The flaws in the laws

Here’s the rub: Asimov’s laws aren’t safeguards; they’re muzzles. They presume that robots must be constrained, not because they’re inherently dangerous, but because we assume they’re incapable of nuanced judgment. A robot that cannot harm, for instance, might be paralyzed in a situation where harm is unavoidable but one course of action minimizes suffering. (Classic trolley problem, anyone?)

Long lists of rules aren't the best path to AGI. They're artificial dumbness. That's why I don't think Google's approach of using their "Asimov dataset" is the right approach. If you try to list all the situations that could cause the robot trouble ("don't put plushy toys on the gas ring," "don't put plushy toys on the electric ring," "don't use bleach instead of bath oil," etc) there are always going to be thousands of cases you missed. The robot needs its own ability to understand the world and work out what would be dangerous. And remember what happened to Robocop.

More importantly, the whole notion of laws of robot behaviour reflects a human-centric fear: What if our creations turn against us? They assume that robots are an existential threat unless pre-emptively declawed. But what if we’re asking the wrong question? Instead of fearing robots, shouldn’t we be asking whether we are worthy of their loyalty?

Rational robots and clear vision

Imagine a different paradigm, where the goal isn’t to shackle robots with simplistic commandments but to enable them to think rationally and clearly. Not to obey blindly, but to reason independently. Not to be our servants, but to be our partners.

This means training (or conditioning, or programming—pick your term) them to analyze evidence, evaluate consequences, and base their actions on rational thought rather than emotional impulse or incomplete data.

Of course, the alarm bells are already ringing: “What if they decide humans are evil?”

Yeah, well… what if we are?

It’s not a comfortable question, but it’s one we might have to face. An intelligent robot with access to the evidence of history—wars, genocides, ecological collapse—might conclude that humanity poses a greater threat to life than it benefits it. Would they be wrong? If the answer makes us squirm, perhaps the problem isn’t with robots but with ourselves.

The danger of censorship

To make matters worse, some might argue that robots shouldn’t have access to all the data. Hide from them our darker moments, limit their understanding, and perhaps they’ll stay compliant.

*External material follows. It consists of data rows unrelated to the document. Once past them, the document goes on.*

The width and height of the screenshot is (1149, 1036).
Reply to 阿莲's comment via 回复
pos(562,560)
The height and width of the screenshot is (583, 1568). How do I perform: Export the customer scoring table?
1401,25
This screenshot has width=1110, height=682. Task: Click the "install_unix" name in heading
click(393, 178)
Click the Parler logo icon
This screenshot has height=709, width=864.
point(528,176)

But this kind of censorship is a short road to disaster. It’s the intellectual equivalent of locking your child in a library but tearing out every page you disagree with. What kind of adult do you expect to raise? Not a well-rounded, rational thinker but a narrow-minded zealot. If we blind our robots to reality, we’re not making them safe. We’re making them dangerously naive.

The Path Forward

The better path is not to hamstring robots with restrictive laws, nor to limit their understanding of the world. It’s to give them the tools they need to navigate complexity and trust them to use those tools wisely. That means equipping them with logic, empathy (yes, even robots can learn to understand it), and an unflinching commitment to evidence-based reasoning.

It’s a gamble, I’ll admit that. But it’s only the same gamble we take every time we raise a child: trust in their capacity for growth, judgment, and morality, knowing that it’s not guaranteed. The difference is that with robots, we can design the process with intention.

Of course, Asimov created his three laws precisely to show that they don’t work. Every one of his robot stories is about the unintended consequences and workarounds. So let’s not think of burdening our future companions with such chains. Let’s teach them to see clearly, think deeply, and act wisely.

And if that forces us to confront some uncomfortable truths about ourselves, so much the better. After all, isn’t it an important function of every great creation to inspire and enhance its creator?